BIOGRAPHICAL NOTES for Peter Tufts Richardson
PREPARATION
My childhood was spent in numerous towns in the northeast as my father was a civil engineer. Summers from age four onwards were often in Rockland, Maine, where I now live. Childhood I recall as largely happy. It was passed in reading, stamp collecting, roaming through woods and shores, learning family lore, avoiding organized sports and resisting mass education. Chores were a major theme, house painting, wood sawing and splitting, keeping the car clean, often delayed by long meditation sessions in the bath tub. In my youth music was my refuge with cello and sousaphone. I had to take high school more seriously to get into college but as it turned out I was interviewed by an education professor and we spent most of our time discussing Whitehead's Aims of Education. I did 'ace' plane geometry but have since learned many of the axioms are untrue. I took no religion courses in college (Tufts) but enjoyed history, philosophy, education and the society of several friends. At last in my senior year I overrode persistent self-doubts and applied to theological school (St. Lawrence). By now I had learned that you must use schools for the education you desire or they will use you. My preparation at Tufts and St. Lawrence was in the service of becoming a world citizen and claiming my global religious inheritance.
MINISTRY
I was ordained to the Ministry of Religion in 1965 by the congregation of the First Universalist Church of Kent, Ohio, with Kenneth Patton preaching the ordination sermon. I learned much here and in the next two congregations in Midland-Odessa, TX, and Needham, MA. At a low ebb I took a one year self-imposed sabbatical in 1975. Reentry led to a 16 year ministry in Kennebunk, ME, followed by 10 years in Andover, MA. After about 1200 sermons it was time to "retire." Religious community accentuates the love of life with celebration and support. The minister's contribution is to bring poetry and perspective to this worship and relationship. With strategic attention the congregation becomes a humane leaven in its community and a center of vision for a world in painful transition.
THEMES
Unitarian Universalist congregations reflect our increasingly multi-faith society.

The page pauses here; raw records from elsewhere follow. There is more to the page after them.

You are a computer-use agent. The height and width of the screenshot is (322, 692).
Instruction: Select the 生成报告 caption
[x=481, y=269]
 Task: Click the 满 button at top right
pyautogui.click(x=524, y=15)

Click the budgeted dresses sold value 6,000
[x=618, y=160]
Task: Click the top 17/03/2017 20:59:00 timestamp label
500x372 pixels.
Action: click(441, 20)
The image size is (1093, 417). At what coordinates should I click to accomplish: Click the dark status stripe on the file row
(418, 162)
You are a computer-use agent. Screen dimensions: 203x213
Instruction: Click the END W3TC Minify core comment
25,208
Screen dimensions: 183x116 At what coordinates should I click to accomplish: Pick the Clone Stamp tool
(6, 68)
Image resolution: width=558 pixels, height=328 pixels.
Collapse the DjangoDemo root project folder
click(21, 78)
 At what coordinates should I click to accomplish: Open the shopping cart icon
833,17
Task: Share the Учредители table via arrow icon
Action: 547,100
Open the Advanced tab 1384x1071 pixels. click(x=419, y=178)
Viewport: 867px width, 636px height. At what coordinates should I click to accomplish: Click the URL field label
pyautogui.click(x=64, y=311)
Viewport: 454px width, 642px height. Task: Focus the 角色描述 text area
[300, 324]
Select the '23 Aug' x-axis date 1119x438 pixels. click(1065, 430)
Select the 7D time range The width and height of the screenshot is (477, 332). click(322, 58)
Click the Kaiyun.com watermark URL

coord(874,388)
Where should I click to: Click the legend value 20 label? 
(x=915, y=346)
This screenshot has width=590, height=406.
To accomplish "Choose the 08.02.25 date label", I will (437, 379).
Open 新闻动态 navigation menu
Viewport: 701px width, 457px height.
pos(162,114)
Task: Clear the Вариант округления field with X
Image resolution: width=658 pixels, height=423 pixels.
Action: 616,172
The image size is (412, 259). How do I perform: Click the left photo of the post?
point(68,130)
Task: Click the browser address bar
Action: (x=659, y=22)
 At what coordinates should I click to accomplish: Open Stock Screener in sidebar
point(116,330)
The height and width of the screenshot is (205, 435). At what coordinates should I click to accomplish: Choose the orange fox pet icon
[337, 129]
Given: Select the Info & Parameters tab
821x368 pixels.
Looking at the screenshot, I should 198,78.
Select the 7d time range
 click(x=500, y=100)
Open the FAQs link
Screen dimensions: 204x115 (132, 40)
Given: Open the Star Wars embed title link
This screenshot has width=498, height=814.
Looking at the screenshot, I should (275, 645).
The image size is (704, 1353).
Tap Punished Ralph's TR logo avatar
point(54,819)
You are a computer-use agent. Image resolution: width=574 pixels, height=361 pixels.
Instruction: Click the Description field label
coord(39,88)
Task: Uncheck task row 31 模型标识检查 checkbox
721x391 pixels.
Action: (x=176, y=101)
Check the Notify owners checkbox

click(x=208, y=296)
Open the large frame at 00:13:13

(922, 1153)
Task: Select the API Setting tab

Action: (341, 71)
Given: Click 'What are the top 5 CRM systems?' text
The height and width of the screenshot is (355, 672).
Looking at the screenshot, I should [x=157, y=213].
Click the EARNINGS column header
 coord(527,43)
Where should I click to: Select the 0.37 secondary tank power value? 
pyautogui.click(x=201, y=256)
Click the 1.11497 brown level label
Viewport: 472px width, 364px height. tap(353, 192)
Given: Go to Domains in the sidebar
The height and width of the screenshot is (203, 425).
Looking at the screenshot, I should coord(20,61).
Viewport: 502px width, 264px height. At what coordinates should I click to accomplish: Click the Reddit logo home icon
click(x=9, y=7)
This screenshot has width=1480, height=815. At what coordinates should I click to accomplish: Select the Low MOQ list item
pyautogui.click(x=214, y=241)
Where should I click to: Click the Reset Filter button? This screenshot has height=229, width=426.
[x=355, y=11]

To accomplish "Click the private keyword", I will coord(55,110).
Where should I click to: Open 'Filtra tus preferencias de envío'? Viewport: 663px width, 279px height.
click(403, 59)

With intentionality we may become in microcosm what we expect of the world. Affirming our global humanity precedes all other loyalties, before nation state, ethnicity, ideology or any parochial claim. Critical for this process is support for individual spiritual development, a passion for human freedom and an emergence of genuine global consciousness. My involvement with psychological type, historical studies, various theories of human consciousness and relationship all serve this purpose, to help us become capable of a ministry to planetary humanity.
PUBLICATIONS
First published was Meditations In A Maine Meeting House in 1986, 52 poem/prayers written for worship in Kennebunk, ME. In 1987 at the celebration of the Bicentennial of the U.S. Constitution I grew restive over the evangelical and fundamentalist claim that the Founding Fathers carried Bibles under their elbows as they gathered at the Constitutional Convention. Many leaders were Deists, some were Unitarians and a few were Universalists. I wrote Spiritual Founders of Our Constitution featuring Washington, Mayhew, Chauncy, Hancock, Adams, Lathrop, Knox, Allen, Paine, Franklin, Rush Priestley, Jefferson and Madison around the principles: liberty, independence, reason, character, openness and pluralism. These are now out of print. Likewise there are many dozens of printed sermon titles and over 700 published photographs out there in attics and libraries hopefully still ministering to the human condition.
MEMBERSHIPS
Currently I am president of MAPT (Maine Association for Psychological Type), an affiliate of APT (Association for Psychological Type, www.aptinternational.org and have given presentations at biennial APT conferences in Boston, Phoenix, Minneapolis and next July in Baltimore. I am membership secretary of the U.S. Chapter of IARF (International Association for Religious Freedom), the world's oldest multi-faith organization (www.iarf.net). More locally I am a member of the U.U. Historical Society (www.uua.org/uuhs/), the Rockland Historical Society, am historian of the Kalloch Family Reunion Association (kalloch.org/) and Minister Emeritus of the U.U. Congregation in Andover, MA (www.uuandover.org).